Even in such a challenging space, so much was positive. The growth-at-all-costs thinking, where, in the words of summit speaker, filmmaker and ecologist John Liu, we value man-made products and services higher than their source – the planet, the foundation of life – could be overturned relatively quickly by placing ecosystem function at the heart of a new, green economy. Perhaps the idea of humans as stewards of the environment is part of the old paradigm too. As permaculture teaches, we don’t have to simply try to take care of the Earth as if we are separate from it, but we can actively restore and add fertility to it. We have a valuable and integrated role to play in the evolution and flourishing of all life, and this is a natural part of being human.

More than another conference of ‘solutions’, the New Story Summit came to be about something much deeper. There was an overriding sense that if we can only find the space to act in line with our true instincts, everything could be easier than we think. After all, life wants to flourish. As summit speaker Pat McCabe of the Dine Nation reminded us: “Life creates conditions conducive to life.”

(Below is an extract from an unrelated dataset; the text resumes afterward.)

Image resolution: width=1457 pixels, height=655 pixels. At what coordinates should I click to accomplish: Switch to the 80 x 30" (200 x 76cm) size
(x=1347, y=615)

And fittingly, storytelling itself was also a strong thread. Charlene Collison, principal sustainability advisor at Forum for the Future, led several illuminating workshops. One called upon us to envision what somebody in 2050 – society having successfully turned around the crises we face – would be grateful to us for.

Living the story

So, what if we all woke up tomorrow and began to act as though we were already in the new story? Perhaps this would be enough to kick-start a paradigm shift that is not about conquest. Many of us have witnessed what Eisenstein has called moments of “amazing and beautiful synchronicity”. These experiences, which counter the logic of the old story, are consciousness-shifting moments when our conventional notions of what’s possible are rocked. Perhaps the new story is already happening and we just need to inhabit it with confidence.

“If we can only find the space to act in line with our true instincts, everything could be easier than we think”

The summit reminded me of the overwhelming need for openness to what is beyond ourselves. “The moment we create a perspective, we create a blind spot,” was just one nugget of clarity. “Reality is made up of seven billion thoughts,” was another.

Interconnectedness has to seep through each page of the new vision. We need to recognise our mutuality, acting and giving as human to human. And this must extend too into our relationships with everything else – rocks, soil, water, animals, trees, bacteria and all the rest.

“We’re done with the hero’s journey,” said Elisabet Sahtouris, an evolutionary biologist and futurist who spoke of how self-interest and heroic measures are part of the old story. “How do we tell the story of mature humanity – a story of community that’s as exciting as the story of the hero’s journey?” she asked.

We certainly didn’t come away with an answer. Whether or not it’s possible to create a tangible blueprint for the new story, it didn’t happen at the summit. But it birthed in me at least a new sense of what’s real, what’s possible, and who we are. My mind now clutches at a tantalising impression – swirling and indistinct – of a world in which the wisdom of the heart no longer contradicts the reasoning of the mind. Giving and living your truth as wholeheartedly as you can, seems to be at the core. Speaking the truth, even if your voice shakes. Placing life first and love first, and trusting, while knowing that you will never be able to predict what shifts this will provoke.

The calling is there – to live with authenticity, joy and compassion. To let your own narrative shine as its pages unfurl towards the unknown.